Barulah 15 tahun kemudian, upaya pemerintah Belanda membuahkan hasil. Kopi Indonesia mulai dilirik dunia. Ketika itu, Bupati Cianjur Aria Wira Tanu mengirimkan sekitar empat kuintal kopi ke Amsterdam. Ekspor kopi tersebut berhasil memecahkan rekor harga saat lelang di sana.

Puncaknya, pada 1726, kopi asal Jawa sebanyak 2.145 ton membanjiri Eropa. Kopi Mocha asal Yaman yang kala itu mendominasi pasar akhirnya tersingkir. Momen tersebut menandai puncak keemasan kopi asal Jawa di Eropa, yang sejak itu populer dengan sebutan Java Coffee.

Dianggap sebagai komoditas yang menguntungkan, Belanda kemudian memperluas daerah penanaman kopi di Indonesia. Tak hanya itu, mereka juga mengembangkan benih kopi Robusta untuk menyiasati serangan jamur Hemileia vastatrix atau hama karat daun pada 1880. Robusta yang merupakan jenis kopi asal Kongo dipilih karena dianggap lebih kuat dan tahan hama.

1 / 5
2 / 5
3 / 5
4 / 5
5 / 5
Foto oleh Septianjar Muharam

Dalam perkembangannya, kopi Robusta dapat tumbuh dengan baik di Indonesia. Produksinya yang terus meningkat akhirnya menggeser kepopuleran kopi Arabika. Hingga saat ini, Nusantara menjadi salah satu produsen kopi Robusta terbesar di dunia. Harganya yang lebih terjangkau turut mengubah gaya hidup masyarakat dalam menikmati kopi.

Dalam beberapa tahun terakhir, di seluruh dunia, termasuk Indonesia, kopi kian digemari dan menjadi bagian tak terpisahkan dari masyarakat urban. Kedai kopi bermunculan di mana-mana. Di banyak tempat, bahkan posisinya bersebelahan atau berseberangan.

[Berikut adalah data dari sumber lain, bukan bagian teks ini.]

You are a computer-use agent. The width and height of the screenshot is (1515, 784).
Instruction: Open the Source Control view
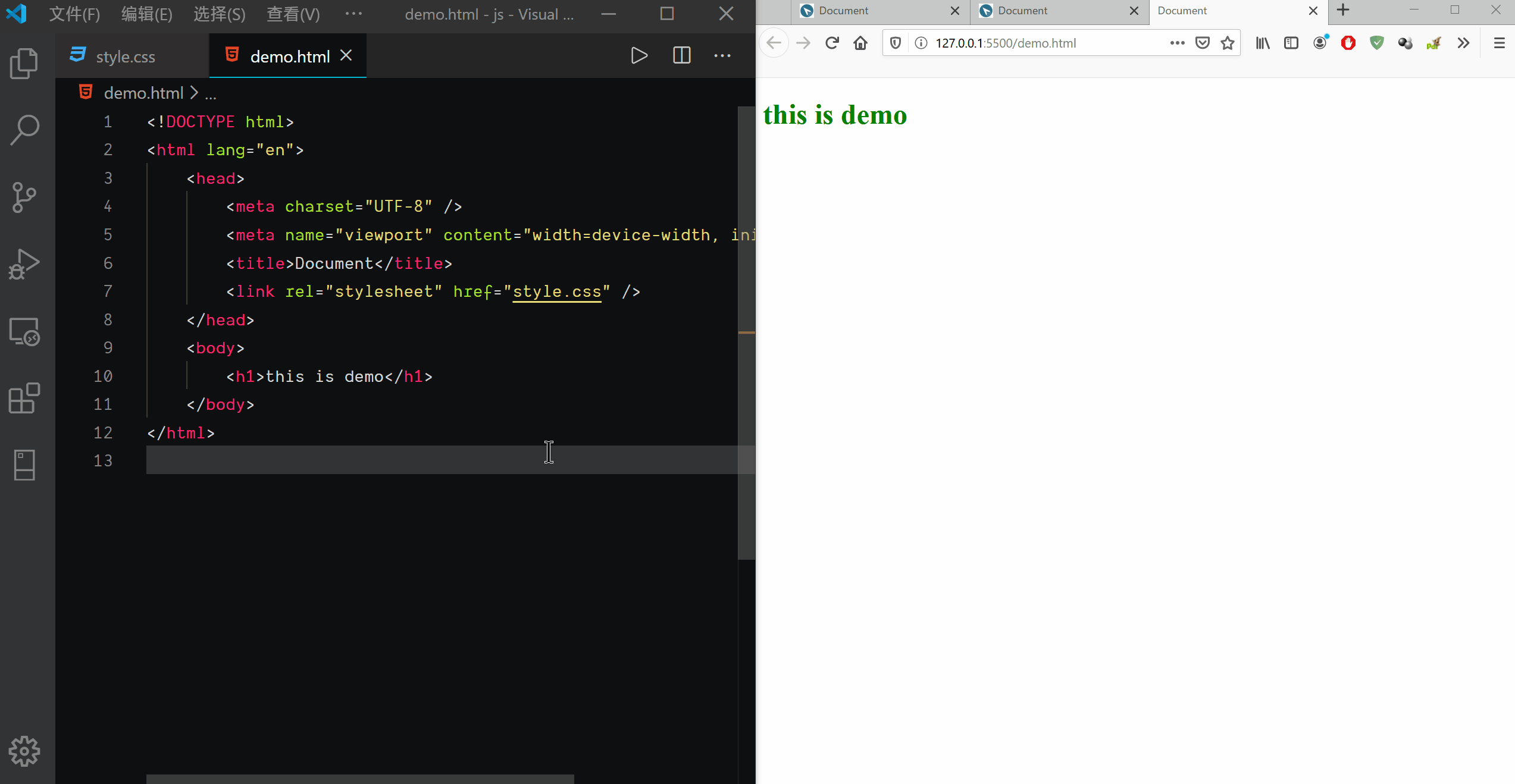click(24, 197)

Menyesap kopi sebelum menjalani hari—atau menuntaskan sisa hari saat senja—seakan menjadi ritual wajib. Minuman kaya kafein ini mampu melecut stamina bagi siapa pun yang menyesapnya. Namun kini, pemanfaatan kopi tidak sekadar untuk memenuhi gaya hidup semata, tapi juga pelestarian alam dan meningkatkan perekonomian masyarakat lokal.

Membudidayakan Kopi Puntang,
Menyelamatkan Owa Jawa

Owa jawa (Hylobates moloch) adalah satwa endemik Pulau Jawa yang kini hampir punah. Kera ini memiliki ciri khas tidak memiliki ekor dan warna tubuhnya keabu-abuan. Keberadaannya dapat diketahui dari nyanyiannya yang khas. Saat ini, persebaran Owa jawa hanya terbatas di Jawa bagian barat.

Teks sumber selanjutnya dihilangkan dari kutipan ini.